## Problem details
Below, some lines carry pictures; leave those pictures out and retype exactly the lines from the one with "Image resolution: width=573" through the one with "Click the info circle icon in the notice".

## Information supplied
---*---
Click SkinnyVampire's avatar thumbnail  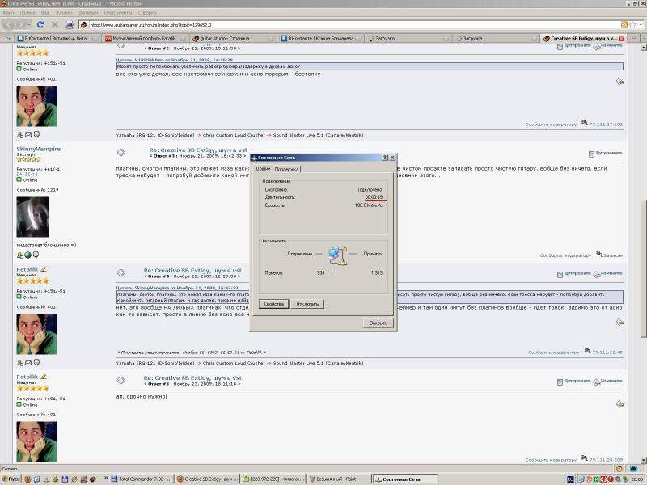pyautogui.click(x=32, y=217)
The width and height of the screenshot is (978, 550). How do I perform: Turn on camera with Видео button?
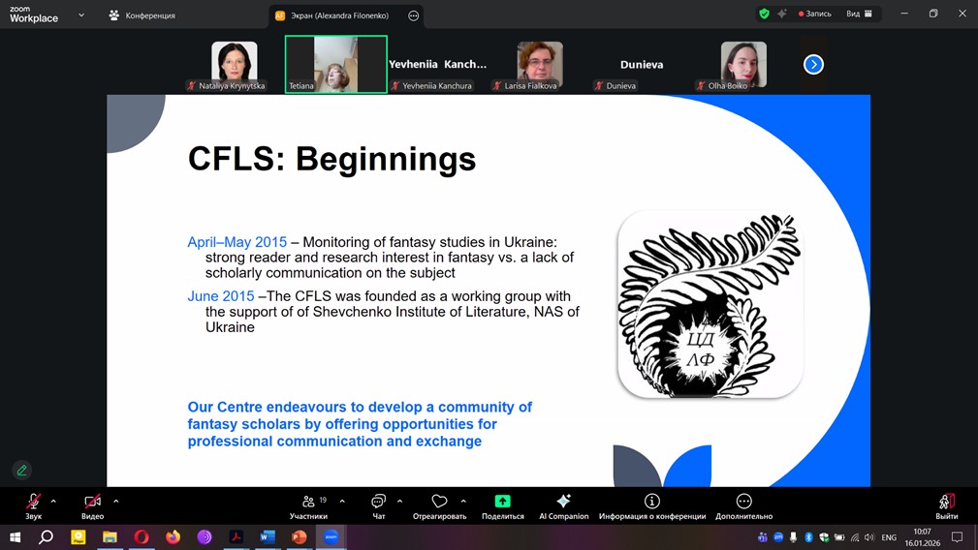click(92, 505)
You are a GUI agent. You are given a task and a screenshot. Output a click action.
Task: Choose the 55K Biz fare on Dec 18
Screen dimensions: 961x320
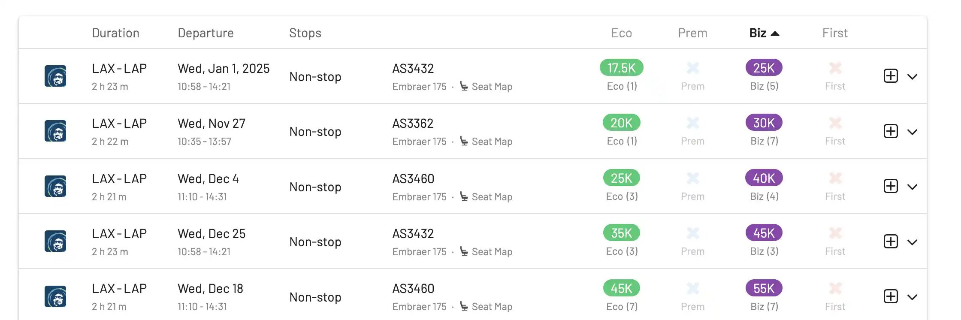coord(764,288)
---*---
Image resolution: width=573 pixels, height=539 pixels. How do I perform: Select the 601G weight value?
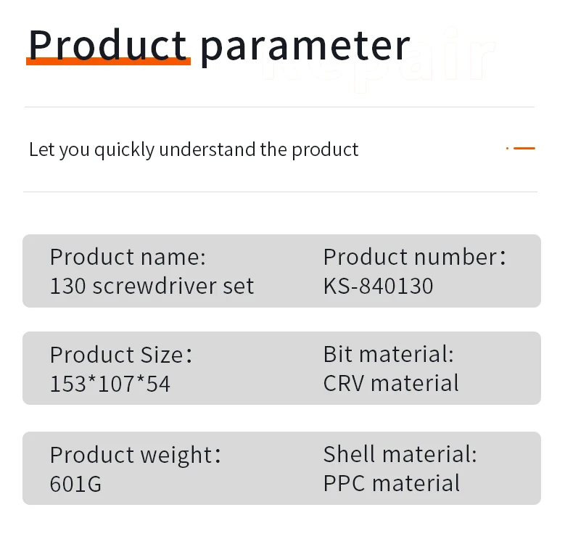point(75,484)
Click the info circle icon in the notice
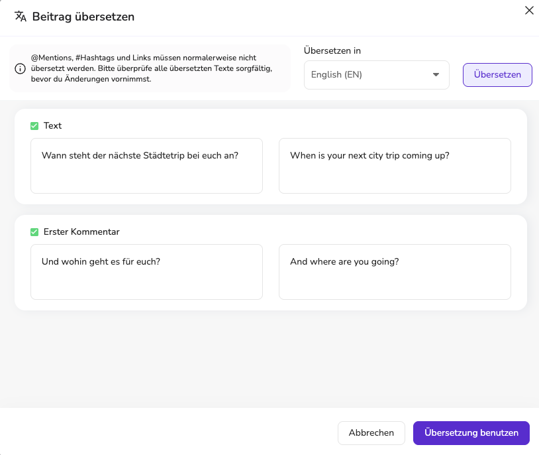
---*---
## Expected answer
Image resolution: width=573 pixels, height=539 pixels. How do I perform: Select the 601G weight value?
point(75,484)
Click the info circle icon in the notice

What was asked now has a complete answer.